« Je n’ai aucun problème avec la presse, mon père était journaliste. » En déambulation avec l’ancien ministre Jean-Louis Borloo dans le quartier de la Duchère (Lyon 9ᵉ), mercredi 5 février, Jean-Michel Aulas a fait une nouvelle déclaration d’amour au journalisme. Le candidat (Cœur lyonnais) à la mairie de Lyon répondait à l’un de nos confrères qui se plaignait de ne pouvoir le joindre « depuis trois semaines ».
Le rappel de cette filiation n’était pas une première. Le 20 novembre dernier, le candidat avait déjà communiqué à ce propos sur Linked In, à la suite du procès en diffamation intenté contre Rue89Lyon – notre média a été relaxé, mais les Aulas ont annoncé vouloir faire appel. À cette époque, le Syndicat national des journalistes (SNJ) était monté au créneau. Cette fois-ci, c’est le club de la presse qui est intervenu.
Le club de la presse de Lyon dénonce le « tri des médias » de Jean-Michel Aulas
Pour cause : tout le monde n’était pas invité à ce nouveau rendez-vous de campagne à la Duchère. Plusieurs médias (Rue89Lyon, mais également Médiacités, Le Monde, Libération ou encore Tribune de Lyon) en ont été exclus. Nous avons finalement pu retrouver le candidat après quelques coups de fils à des confrères et une partie de « Où est Jean-Michel ? » dans les rues de la Duch’.
Or, ce « blacklistage » est loin d’être une première. Pour le club de la presse de Lyon, qui rassemble des médias aux lignes éditoriales diverses, ce rendez-vous manqué était celui de trop.
Dans un communiqué publié mercredi 4 février au soir, le club a dénoncé le « tri » effectué par Jean-Michel Aulas et ses équipes, et dénoncé une « méthode (qui) pose question en pleine période de débat public en vue du choix des futurs dirigeants des collectivités locales ».
Le club de la presse s’inquiète de « pratiques qui se répètent » et « tient à souligner que ces méthodes heurtent la tradition lyonnaise d’humanisme et de tolérance, et la longue et valeureuse histoire du journalisme lyonnais. »
« Les faits sont les suivants » : l’équipe d’Aulas refait le match
Contactées, les équipes de Jean-Michel Aulas nous ont répondu par un communiqué. Dans celui-ci, ils se défendent de tout « tri ». « Il existe une confusion entre le fait de « trier » des médias et celui d’adapter les formats de presse à la nature des événements. Une déambulation de terrain n’a pas vocation à accueillir l’ensemble des rédactions, contrairement à un meeting ou à une conférence de presse. Cette organisation relève d’une pratique courante dans toute campagne électorale », expliquent ses équipes.

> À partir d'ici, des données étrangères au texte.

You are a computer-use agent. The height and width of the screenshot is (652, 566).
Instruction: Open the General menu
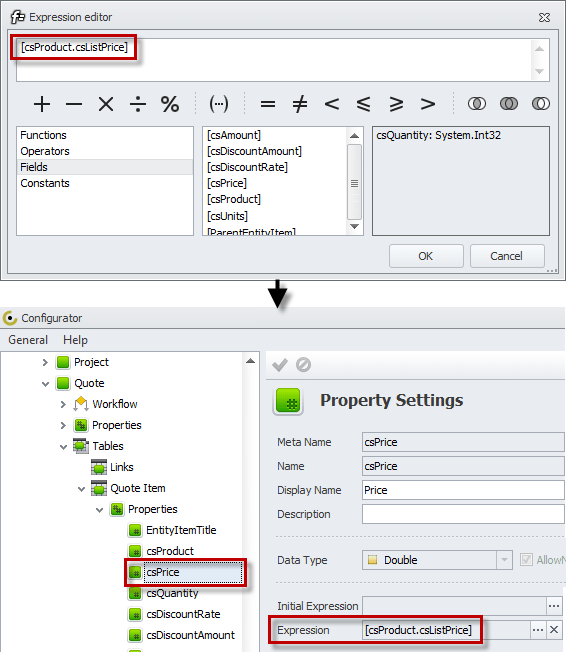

« Les faits sont les suivants : diversité des médias accrédités, pluralité des formats, invitations adressées à des rédactions critiques, interviews accordées. Aucune sélection fondée sur des critères de convenance n’est établie. »

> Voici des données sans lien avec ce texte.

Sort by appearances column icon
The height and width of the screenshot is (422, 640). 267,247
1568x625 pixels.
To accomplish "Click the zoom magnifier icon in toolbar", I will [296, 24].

Communiqué de 2017, l’agence de communication de Jean-Michel Aulas
Pourtant, plusieurs confrères nous disent régulièrement faire face aux mêmes problématiques que nous. En novembre 2025, en marge du procès nous opposant aux Aulas père et fils, Le Monde décryptait les méthodes agressives de « 2017 » et de son cofondateur, Roman Abreu, habitué, selon le quotidien national, aux coups de pression sur les journalistes à la suite d’articles qui déplaisent.
Aulas et les médias : un lourd passif
Mercredi et jeudi, le média Arrêt sur images a publié une enquête en deux volets sur les méthodes de communication de Jean-Michel Aulas, décrivant les mêmes processus et des journalistes qui refusent de témoigner à visage découvert de peur de ne plus être invités aux événements protocolaires.
Nous avons reçu les mêmes échos de la part de nombreux confrères, venant de médias aux lignes éditoriales diverses. Dans son passé de patron de l’OL, Jean-Michel Aulas avait déjà croisé le fer avec plusieurs journalistes ayant tenu des propos lui ayant déplu.
Depuis le meeting de lancement de campagne du candidat, fin septembre, Rue89Lyon joue au chat et à la souris avec les équipes de « JMA ». En novembre, nous avions notamment invité l’homme d’affaires à un débat. Il avait fini par missionner Florence Verney-Carron, sa carte culture, pour celui-ci.
Pour l’heure, nous recevons des invitations à des événements, mais… sans le candidat Aulas. Depuis le début de la campagne, nous n’avons été invités qu’à un seul événement en sa présence. Même constat du côté des équipes de Véronique Sarselli. « Vous êtes dans la liste de diffusion, alors il y a peut-être une protection sur votre boîte qui vous a empêché de les recevoir », nous avait indiqué, à l’occasion d’un échange, l’équipe de 2017. Nos spams sont toujours vides.